Record set below:

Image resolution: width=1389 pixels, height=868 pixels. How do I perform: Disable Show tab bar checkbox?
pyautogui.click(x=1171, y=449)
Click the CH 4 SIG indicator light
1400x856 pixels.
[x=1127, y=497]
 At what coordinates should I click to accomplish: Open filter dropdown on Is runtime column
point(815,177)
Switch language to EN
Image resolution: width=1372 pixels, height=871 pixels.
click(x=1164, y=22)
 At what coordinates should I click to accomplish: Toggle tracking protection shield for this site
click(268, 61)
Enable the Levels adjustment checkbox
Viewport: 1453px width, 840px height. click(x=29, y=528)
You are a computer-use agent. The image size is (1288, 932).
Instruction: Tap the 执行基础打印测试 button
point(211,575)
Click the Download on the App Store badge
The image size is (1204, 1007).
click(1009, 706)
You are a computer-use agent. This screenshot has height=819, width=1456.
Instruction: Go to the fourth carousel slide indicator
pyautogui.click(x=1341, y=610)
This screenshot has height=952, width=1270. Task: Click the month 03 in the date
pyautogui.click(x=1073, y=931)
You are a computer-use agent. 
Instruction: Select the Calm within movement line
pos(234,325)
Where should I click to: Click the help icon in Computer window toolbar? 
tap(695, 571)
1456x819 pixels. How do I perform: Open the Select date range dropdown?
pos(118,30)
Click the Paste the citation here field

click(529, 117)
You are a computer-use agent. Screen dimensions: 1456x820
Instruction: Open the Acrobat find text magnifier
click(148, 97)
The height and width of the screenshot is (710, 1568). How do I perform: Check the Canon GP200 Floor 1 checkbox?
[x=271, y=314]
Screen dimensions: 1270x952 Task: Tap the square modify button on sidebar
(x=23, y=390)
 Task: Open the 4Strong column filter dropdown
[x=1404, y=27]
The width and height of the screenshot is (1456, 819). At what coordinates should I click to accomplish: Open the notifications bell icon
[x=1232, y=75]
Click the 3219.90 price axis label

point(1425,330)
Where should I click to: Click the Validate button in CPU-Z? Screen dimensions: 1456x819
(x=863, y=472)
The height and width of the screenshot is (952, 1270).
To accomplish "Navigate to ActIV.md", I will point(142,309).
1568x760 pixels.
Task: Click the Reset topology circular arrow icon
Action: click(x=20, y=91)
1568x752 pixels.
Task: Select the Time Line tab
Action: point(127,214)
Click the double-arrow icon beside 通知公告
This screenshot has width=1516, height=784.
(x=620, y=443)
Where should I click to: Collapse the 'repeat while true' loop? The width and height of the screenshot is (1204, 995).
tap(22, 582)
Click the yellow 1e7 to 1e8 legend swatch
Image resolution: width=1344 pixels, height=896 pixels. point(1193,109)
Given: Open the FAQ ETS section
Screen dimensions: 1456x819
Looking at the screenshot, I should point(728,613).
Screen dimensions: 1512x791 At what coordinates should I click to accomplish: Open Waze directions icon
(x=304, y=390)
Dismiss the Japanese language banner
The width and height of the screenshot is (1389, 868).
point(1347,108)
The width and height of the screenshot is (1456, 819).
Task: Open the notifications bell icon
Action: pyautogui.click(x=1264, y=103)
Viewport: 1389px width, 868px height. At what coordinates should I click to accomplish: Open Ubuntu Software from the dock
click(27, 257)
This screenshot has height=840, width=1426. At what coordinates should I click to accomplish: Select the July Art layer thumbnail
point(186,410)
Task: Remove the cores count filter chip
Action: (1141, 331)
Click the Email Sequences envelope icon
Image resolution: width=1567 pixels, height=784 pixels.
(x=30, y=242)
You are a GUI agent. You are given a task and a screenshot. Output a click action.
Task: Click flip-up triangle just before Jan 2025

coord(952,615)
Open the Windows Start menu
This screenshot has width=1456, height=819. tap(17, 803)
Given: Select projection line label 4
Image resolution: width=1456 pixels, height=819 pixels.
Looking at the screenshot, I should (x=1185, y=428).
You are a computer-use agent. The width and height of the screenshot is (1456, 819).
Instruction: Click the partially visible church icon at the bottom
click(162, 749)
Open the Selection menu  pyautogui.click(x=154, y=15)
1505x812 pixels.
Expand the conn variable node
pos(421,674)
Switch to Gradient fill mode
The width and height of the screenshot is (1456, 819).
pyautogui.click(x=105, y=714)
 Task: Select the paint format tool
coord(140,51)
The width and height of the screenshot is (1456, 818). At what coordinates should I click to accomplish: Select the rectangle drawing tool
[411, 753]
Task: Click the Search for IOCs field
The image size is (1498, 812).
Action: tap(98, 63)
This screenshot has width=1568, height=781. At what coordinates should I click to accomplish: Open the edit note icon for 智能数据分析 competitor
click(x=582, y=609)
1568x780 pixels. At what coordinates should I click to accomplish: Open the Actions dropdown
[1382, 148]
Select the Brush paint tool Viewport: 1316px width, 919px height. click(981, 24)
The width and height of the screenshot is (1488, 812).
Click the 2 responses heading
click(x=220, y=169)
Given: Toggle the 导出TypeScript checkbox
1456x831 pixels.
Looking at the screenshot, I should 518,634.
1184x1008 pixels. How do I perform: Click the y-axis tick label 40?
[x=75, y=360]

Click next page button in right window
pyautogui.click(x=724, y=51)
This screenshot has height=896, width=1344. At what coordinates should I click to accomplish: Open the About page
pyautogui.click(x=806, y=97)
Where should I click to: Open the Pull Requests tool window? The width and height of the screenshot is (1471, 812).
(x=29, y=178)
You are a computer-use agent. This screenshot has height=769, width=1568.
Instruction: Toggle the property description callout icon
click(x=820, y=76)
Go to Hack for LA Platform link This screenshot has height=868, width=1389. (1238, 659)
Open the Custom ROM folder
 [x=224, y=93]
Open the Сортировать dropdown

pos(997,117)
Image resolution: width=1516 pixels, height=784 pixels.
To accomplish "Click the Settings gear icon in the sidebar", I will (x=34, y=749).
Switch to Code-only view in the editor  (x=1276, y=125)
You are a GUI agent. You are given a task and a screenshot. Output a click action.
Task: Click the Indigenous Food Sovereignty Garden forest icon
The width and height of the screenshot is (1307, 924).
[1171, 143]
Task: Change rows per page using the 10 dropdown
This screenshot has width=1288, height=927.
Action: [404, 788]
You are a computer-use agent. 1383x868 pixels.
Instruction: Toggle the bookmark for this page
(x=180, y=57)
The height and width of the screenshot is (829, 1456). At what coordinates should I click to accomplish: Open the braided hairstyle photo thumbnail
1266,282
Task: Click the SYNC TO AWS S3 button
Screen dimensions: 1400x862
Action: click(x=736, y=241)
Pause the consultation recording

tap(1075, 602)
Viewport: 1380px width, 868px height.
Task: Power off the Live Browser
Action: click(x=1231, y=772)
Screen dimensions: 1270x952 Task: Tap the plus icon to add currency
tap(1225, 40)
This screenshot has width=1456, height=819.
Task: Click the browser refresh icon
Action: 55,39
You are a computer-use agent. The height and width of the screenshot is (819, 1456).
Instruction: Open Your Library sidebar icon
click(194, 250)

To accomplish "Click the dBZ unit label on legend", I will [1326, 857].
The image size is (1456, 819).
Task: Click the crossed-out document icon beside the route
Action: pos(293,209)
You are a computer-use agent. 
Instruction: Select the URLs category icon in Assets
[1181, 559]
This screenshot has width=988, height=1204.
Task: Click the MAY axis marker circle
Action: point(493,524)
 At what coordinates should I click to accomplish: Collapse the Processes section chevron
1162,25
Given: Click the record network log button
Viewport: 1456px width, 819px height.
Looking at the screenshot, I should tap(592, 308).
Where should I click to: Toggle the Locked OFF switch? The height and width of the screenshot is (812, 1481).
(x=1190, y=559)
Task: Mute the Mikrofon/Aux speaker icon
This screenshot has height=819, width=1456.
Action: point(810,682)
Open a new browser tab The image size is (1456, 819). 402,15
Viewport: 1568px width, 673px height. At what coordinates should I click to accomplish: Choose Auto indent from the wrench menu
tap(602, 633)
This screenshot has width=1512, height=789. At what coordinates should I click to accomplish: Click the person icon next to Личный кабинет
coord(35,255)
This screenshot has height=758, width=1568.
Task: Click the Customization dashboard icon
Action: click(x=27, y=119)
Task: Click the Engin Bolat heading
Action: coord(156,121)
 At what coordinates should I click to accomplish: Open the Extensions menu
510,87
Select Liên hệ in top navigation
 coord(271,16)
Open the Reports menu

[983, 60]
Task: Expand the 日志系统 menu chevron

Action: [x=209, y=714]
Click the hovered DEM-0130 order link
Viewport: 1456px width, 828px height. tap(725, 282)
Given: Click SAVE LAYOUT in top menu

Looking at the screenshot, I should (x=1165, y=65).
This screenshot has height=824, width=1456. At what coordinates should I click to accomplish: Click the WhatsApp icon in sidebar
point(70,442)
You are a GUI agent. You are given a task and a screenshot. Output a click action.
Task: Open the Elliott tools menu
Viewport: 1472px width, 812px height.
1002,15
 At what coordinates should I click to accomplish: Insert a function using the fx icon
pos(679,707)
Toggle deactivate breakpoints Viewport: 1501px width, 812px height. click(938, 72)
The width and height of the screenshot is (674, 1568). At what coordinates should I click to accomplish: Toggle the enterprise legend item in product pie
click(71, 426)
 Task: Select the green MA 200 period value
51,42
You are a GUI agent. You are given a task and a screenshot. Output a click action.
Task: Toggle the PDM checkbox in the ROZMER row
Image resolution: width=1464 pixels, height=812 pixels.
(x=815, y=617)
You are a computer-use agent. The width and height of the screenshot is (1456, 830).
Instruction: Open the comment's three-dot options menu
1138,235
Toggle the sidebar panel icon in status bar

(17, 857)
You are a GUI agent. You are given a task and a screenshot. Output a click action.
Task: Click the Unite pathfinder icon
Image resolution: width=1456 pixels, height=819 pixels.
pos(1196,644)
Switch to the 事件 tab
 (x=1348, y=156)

End of Record set.

Your task: Write down, word for word, the lines above from the one containing "Given: Open the FAQ ETS section" through the one containing "Task: Click the Search for IOCs field", both ends included.

The answer:
Given: Open the FAQ ETS section
Screen dimensions: 1456x819
Looking at the screenshot, I should point(728,613).
Screen dimensions: 1512x791 At what coordinates should I click to accomplish: Open Waze directions icon
(x=304, y=390)
Dismiss the Japanese language banner
The width and height of the screenshot is (1389, 868).
point(1347,108)
The width and height of the screenshot is (1456, 819).
Task: Open the notifications bell icon
Action: pyautogui.click(x=1264, y=103)
Viewport: 1389px width, 868px height. At what coordinates should I click to accomplish: Open Ubuntu Software from the dock
click(27, 257)
This screenshot has height=840, width=1426. At what coordinates should I click to accomplish: Select the July Art layer thumbnail
point(186,410)
Task: Remove the cores count filter chip
Action: (1141, 331)
Click the Email Sequences envelope icon
Image resolution: width=1567 pixels, height=784 pixels.
(x=30, y=242)
You are a GUI agent. You are given a task and a screenshot. Output a click action.
Task: Click flip-up triangle just before Jan 2025

coord(952,615)
Open the Windows Start menu
This screenshot has width=1456, height=819. tap(17, 803)
Given: Select projection line label 4
Image resolution: width=1456 pixels, height=819 pixels.
Looking at the screenshot, I should (x=1185, y=428).
You are a computer-use agent. The width and height of the screenshot is (1456, 819).
Instruction: Click the partially visible church icon at the bottom
click(162, 749)
Open the Selection menu  pyautogui.click(x=154, y=15)
1505x812 pixels.
Expand the conn variable node
pos(421,674)
Switch to Gradient fill mode
The width and height of the screenshot is (1456, 819).
pyautogui.click(x=105, y=714)
 Task: Select the paint format tool
coord(140,51)
The width and height of the screenshot is (1456, 818). At what coordinates should I click to accomplish: Select the rectangle drawing tool
[411, 753]
Task: Click the Search for IOCs field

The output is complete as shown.